# Cellular or Satellite Phone Coverage in the Caribbean



## markmaine (Jan 15, 2006)

Hello,

My wife and I are spending the last week of March in Jamaica this year.  We always have some type of issue come up at home whether it's a sick elderly mom or one of our so-called grown children need to speak with us about something.  We use Verizonwireless for our cell service, but am not sure what to do while traveling anymore.  Suggestions?  Has anyone ever bought a phone from www.mobalrental.com and used it with success?  Any suggestions would be greatly appreciated.

    Mark


----------



## toni3063 (Jan 15, 2006)

markmaine said:
			
		

> or one of our so-called grown children need to speak with us about something.

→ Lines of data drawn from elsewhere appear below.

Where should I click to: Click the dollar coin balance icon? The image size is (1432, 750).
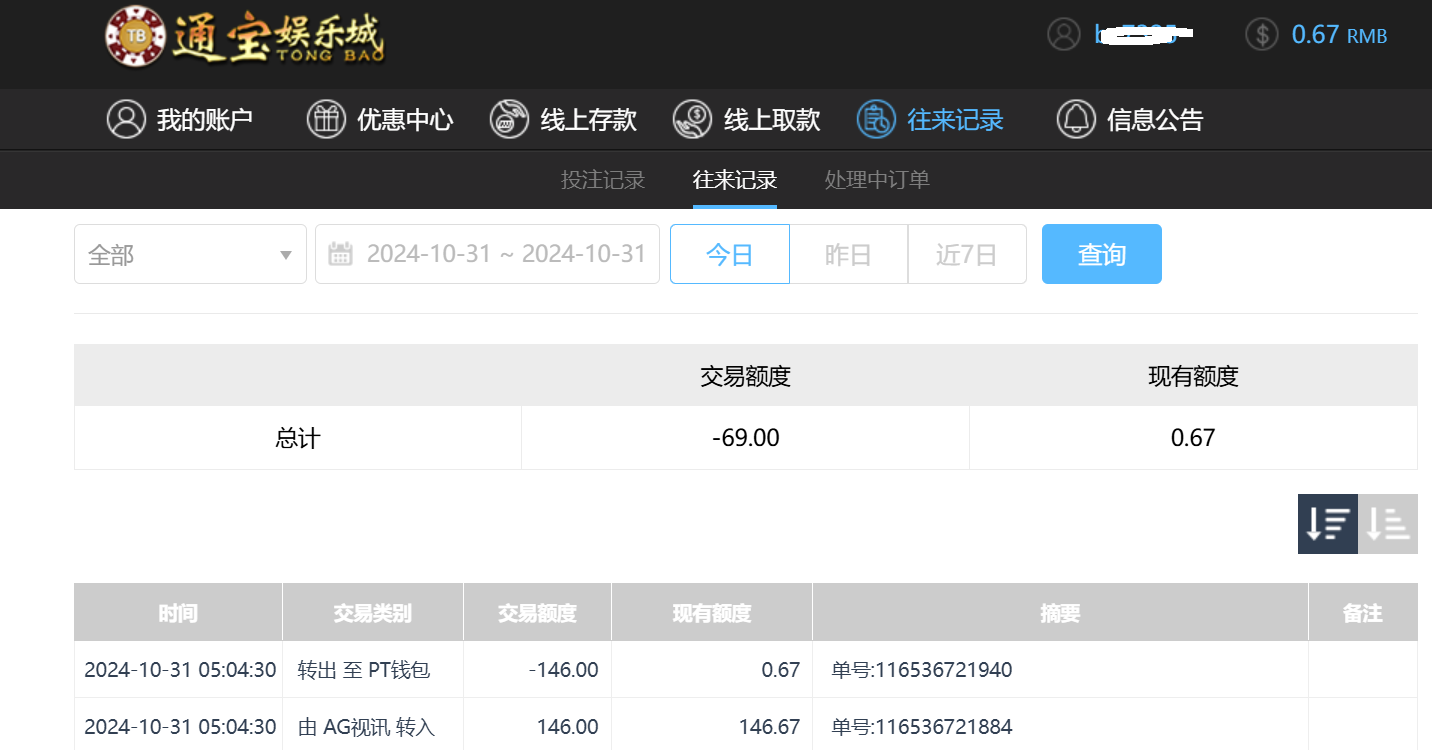tap(1262, 34)
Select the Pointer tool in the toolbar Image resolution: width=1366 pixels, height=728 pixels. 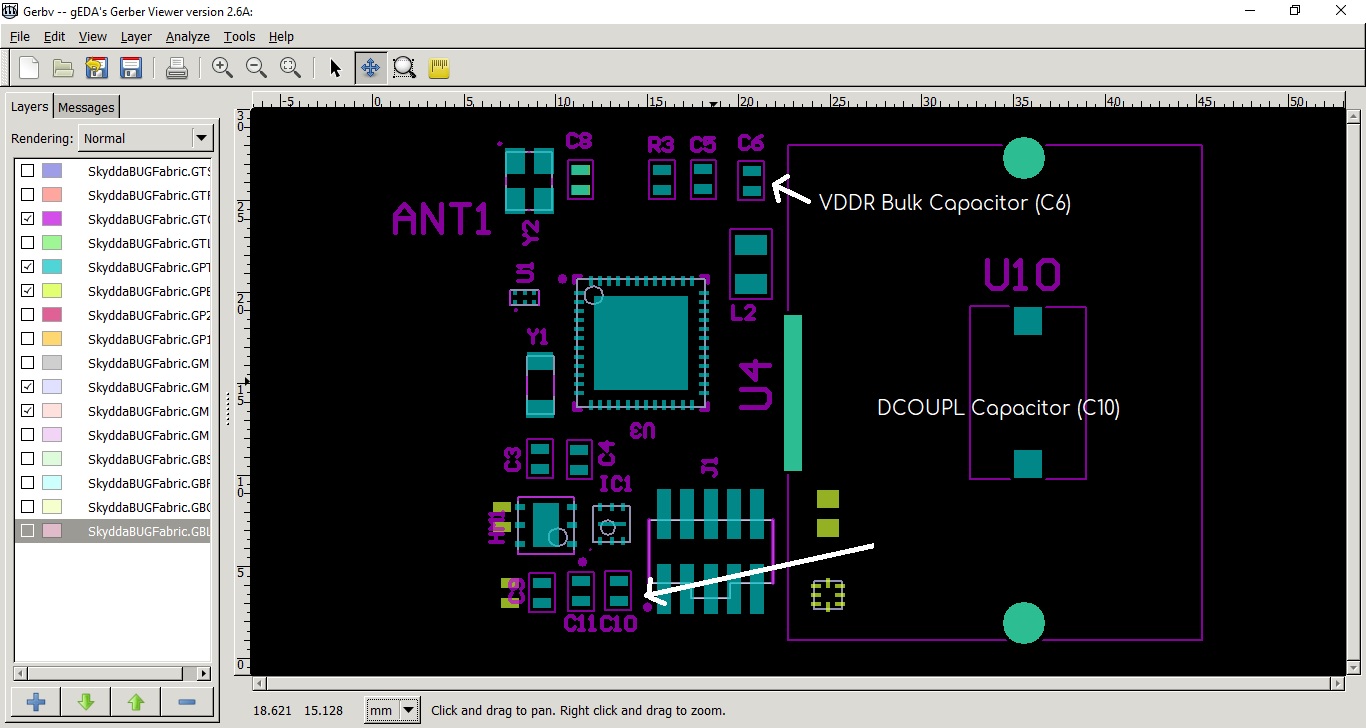click(335, 67)
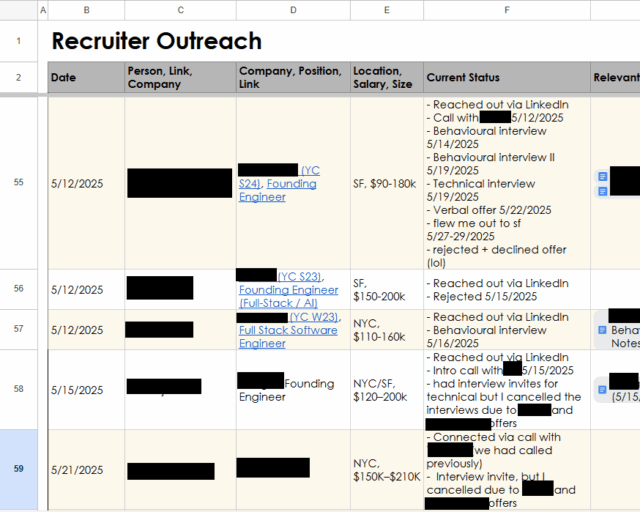Screen dimensions: 640x512
Task: Select column D header
Action: 292,9

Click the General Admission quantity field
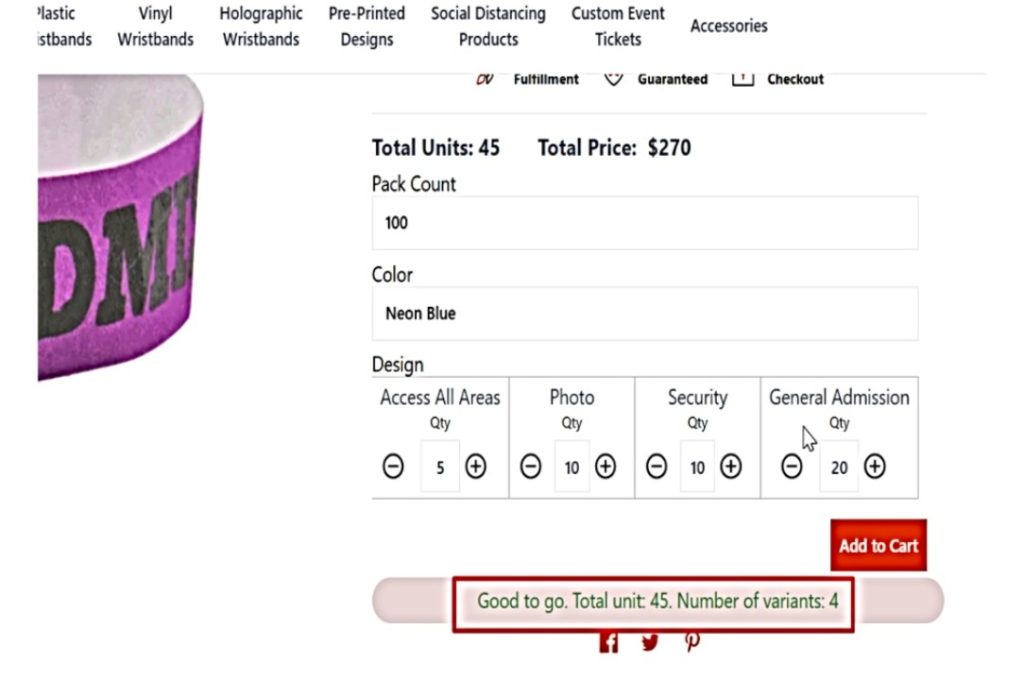point(838,466)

Exactly the reason that we're thinking about leaving our cell phone at home!  




			
				markmaine said:
			
		

> We use Verizonwireless for our cell service, but am not sure what to do while traveling anymore.  Suggestions?
> Mark


We have Verizon also and are interested in how to add and how much the charge is to have the international long distance added, and can you do it for 1 month only (since one of the elderly mothers and the so-called grown child shares our family plan), or... does it make more sense to take a calling card (in which case we can call them but they can't call us)?


----------



## markmaine (Jan 15, 2006)

Mom's 82 and lives in an assisted living home, but hasn't been well this year.  Last year during our vacation in St. Maarten our son called from college saying that he totalled the Jeep I had let him use!  Every years it's been something!  I have a message into Verizonwireless to see about the calling to and from Jamaica.  I wonder if I get a dual CDM and GSM phone that I'll have better luck?  I'll share what I find out from Verizon.  If anyone has had any experience in this, please let me know.

   Mark


----------



## caribbean (Jan 16, 2006)

Mark-

You may want to check about renting a phone on island. Most of the Carbbean islands have Cable & Wireless for phone service. Up until recently they had a virtual monopoly on all service such that even ATT phone cards don't work. Some islands have in the last 1-2 years started to allow competition.  Check with them below.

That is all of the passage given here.